6 p.m. Argenta Community Theater. $8.

This documentary follows Egyptian-born American comedian Ahmed Ahmed (who also directed the film) on a tour through Saudi Arabia, Dubai, Lebanon and Egypt to bring standup comedy to a part of the world that many folks don't associate with laughter and good humor. The film follows Ahmed and an assortment of other comedians and, as he told the Washington Post last year, is "about humor and family and culture. There's a smidgen of geopolitics and religion just to raise the question, not to preach it. I'm just hoping audiences respond." The film premiered at the Tribeca Film Festival. Arkansas native Taylor Feltner was one of the producers of "Just Like Us." He'll be on hand Wednesday to answer questions after the screening.

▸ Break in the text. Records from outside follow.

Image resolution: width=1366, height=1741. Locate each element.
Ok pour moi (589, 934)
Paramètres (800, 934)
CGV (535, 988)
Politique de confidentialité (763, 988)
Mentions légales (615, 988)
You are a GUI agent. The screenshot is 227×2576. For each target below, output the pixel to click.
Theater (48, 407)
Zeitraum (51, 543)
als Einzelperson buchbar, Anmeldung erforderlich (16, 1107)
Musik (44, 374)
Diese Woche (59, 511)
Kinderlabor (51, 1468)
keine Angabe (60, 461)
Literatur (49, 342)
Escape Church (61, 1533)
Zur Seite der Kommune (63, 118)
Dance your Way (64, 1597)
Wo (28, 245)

9 p.m. Juanita's. $13 adv., $15 d.o.s.

You will likely recall James Durbin as the studded leather-clad young man from Season 10 of American Idol. A fan favorite who made it to the top four urging viewers to "give metal a chance," Durbin brought a dose of hard rock to Idol's mostly pop-oriented proceedings, singing numbers by Guns N' Roses, Queen, Sammy Hagar and Judas Priest, who he brought on the show for a wailing medley of Priest classics "Living After Midnight" and "Breaking the Law." Durbin's on tour right now supporting his debut album, "Memories from a Beautiful Disaster." He was on Idol a couple weeks ago performing the earwormy single "Higher than Heaven," looking like Darby Crash's hunky little brother and sounding a bit like Sebastian Bach fronting a crunchy post-nu metal outfit. In a recent interview, Durbin named Ronnie James Dio as a primary influence. Dio's "music was so heavy but the vocals were so smooth," Durbin said. "To hear this operatic voice over these heavy guitars was just moving." That a guy who did really well on Idol claims Saint Dio among his influences would, on its own, be enough to make me root for him. But Durbin also overcame Tourette's and Asperger's syndromes and struggled just to be able to have normal interactions with people. Plus, he seems like a really genuine dude who just loves metal.



7 p.m. Clinton Presidential Center. $30-$50.

If your favorite episodes of "Project Runway" were the ones where Tim Gunn asked the designers to create a look based on some abstract concept or something seemingly unrelated to the sartorial arts — architecture, for example — then this event will be right up your catwalk. Sponsored by the American Society of Interior Designers, Wine & Design features looks not only inspired by interior design, but the pieces will actually be made from materials usually used to decorate rooms, not people. Speaking of "Project Runway," the emcee will be none other than Korto Momolu, the runner-up from Season 5. In addition to the unconventional attire, there will be unlimited wine and hors d'oeuvres, door prizes and a silent auction, all benefiting Our House, which provides housing assistance to working homeless people.